WORK REQUEST =
Only the lines below starting at the one that contains "Все новости (23, 1254)" and ending at the one that contains "Лучшие нокауты и" are to be reproduced, exactly and with both ends kept.

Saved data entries
--------
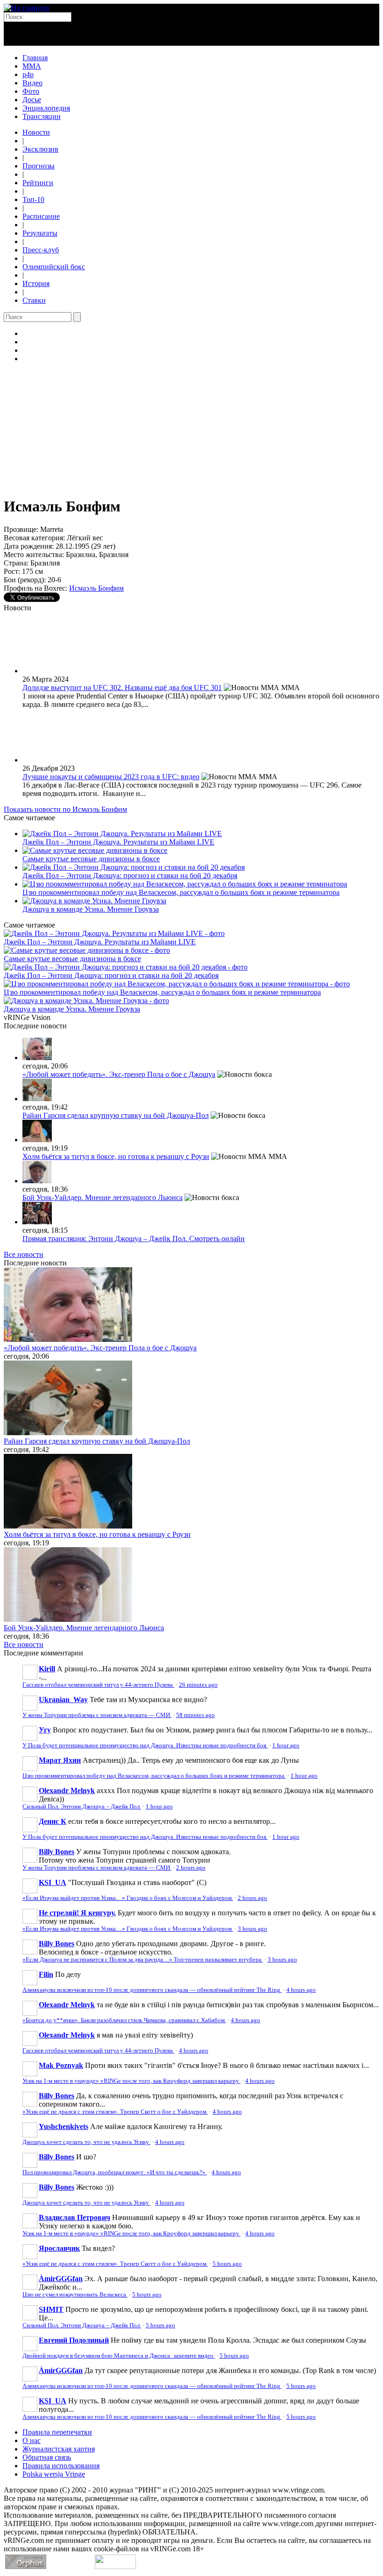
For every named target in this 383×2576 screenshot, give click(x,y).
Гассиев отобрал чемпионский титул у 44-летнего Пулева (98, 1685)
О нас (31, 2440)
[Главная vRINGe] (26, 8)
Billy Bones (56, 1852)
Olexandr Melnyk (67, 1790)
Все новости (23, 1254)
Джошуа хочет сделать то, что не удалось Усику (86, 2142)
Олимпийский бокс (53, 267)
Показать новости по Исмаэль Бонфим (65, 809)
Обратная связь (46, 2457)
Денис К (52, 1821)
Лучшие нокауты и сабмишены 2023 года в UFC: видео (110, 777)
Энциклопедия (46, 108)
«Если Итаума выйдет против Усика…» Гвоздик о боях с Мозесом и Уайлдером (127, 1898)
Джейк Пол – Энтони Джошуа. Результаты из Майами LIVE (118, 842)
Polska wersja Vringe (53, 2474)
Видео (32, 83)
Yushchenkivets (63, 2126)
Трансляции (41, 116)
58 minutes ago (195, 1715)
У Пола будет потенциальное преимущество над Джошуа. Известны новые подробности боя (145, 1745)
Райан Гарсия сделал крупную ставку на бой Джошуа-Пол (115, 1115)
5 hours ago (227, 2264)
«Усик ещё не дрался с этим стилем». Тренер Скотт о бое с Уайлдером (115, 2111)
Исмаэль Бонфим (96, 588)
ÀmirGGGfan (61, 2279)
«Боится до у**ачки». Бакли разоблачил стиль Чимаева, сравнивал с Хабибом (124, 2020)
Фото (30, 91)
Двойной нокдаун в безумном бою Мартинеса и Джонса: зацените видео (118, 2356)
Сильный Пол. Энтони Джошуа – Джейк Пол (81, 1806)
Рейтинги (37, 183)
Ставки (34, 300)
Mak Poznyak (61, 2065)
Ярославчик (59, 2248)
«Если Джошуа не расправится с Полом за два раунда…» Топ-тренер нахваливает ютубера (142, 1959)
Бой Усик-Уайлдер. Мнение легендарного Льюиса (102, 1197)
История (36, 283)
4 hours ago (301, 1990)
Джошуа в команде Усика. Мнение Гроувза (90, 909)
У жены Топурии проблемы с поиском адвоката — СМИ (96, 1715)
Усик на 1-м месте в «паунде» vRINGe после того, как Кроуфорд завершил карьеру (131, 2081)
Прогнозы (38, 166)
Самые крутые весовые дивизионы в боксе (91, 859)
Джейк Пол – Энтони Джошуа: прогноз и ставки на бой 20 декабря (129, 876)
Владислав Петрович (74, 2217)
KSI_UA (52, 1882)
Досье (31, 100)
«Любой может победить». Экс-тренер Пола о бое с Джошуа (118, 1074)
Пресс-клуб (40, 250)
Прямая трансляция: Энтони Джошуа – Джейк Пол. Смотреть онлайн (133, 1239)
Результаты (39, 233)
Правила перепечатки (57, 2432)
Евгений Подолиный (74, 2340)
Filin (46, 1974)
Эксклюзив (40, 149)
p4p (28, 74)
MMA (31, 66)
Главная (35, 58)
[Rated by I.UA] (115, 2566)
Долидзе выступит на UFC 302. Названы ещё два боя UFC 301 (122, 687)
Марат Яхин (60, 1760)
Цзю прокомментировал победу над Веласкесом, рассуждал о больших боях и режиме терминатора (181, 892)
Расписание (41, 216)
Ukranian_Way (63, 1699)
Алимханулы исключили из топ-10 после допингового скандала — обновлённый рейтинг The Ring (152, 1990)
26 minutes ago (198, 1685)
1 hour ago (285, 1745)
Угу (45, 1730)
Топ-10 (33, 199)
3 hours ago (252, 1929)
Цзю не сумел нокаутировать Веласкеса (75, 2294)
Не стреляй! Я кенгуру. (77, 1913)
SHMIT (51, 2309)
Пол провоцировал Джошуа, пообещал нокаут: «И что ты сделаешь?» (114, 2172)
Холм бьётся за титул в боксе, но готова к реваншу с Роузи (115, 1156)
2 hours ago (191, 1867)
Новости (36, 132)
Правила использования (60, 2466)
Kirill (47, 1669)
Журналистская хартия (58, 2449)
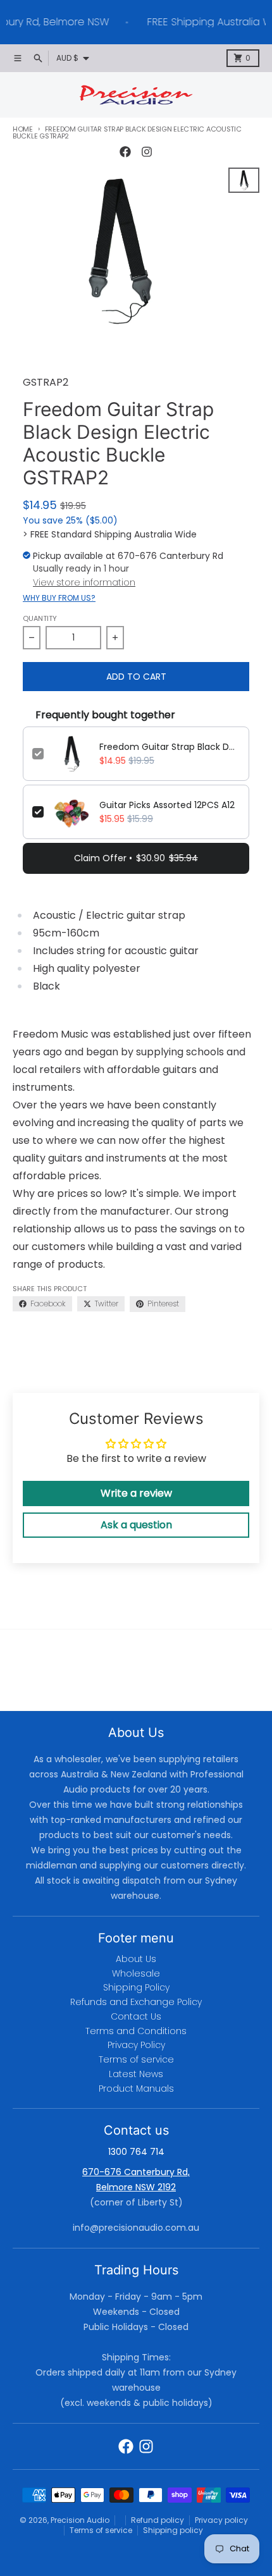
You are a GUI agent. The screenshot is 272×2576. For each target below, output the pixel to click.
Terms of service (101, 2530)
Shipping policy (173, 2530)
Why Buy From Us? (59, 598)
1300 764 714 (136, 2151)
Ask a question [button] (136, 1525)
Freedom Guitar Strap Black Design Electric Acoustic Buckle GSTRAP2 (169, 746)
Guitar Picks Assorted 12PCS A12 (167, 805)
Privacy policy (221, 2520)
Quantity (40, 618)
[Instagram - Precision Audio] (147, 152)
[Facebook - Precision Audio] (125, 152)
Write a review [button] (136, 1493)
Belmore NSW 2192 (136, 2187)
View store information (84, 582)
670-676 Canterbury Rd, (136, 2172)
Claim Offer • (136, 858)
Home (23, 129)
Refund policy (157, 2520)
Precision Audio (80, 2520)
--------
SOLUTION TO THIS PROBLEM =
Все новости (23, 1254)
Джошуа хочет сделать то, что не удалось Усику (86, 2142)
Олимпийский бокс (53, 267)
Показать новости по Исмаэль Бонфим (65, 809)
Обратная связь (46, 2457)
Денис К (52, 1821)
Лучшие нокауты и сабмишены 2023 года в UFC: видео (110, 777)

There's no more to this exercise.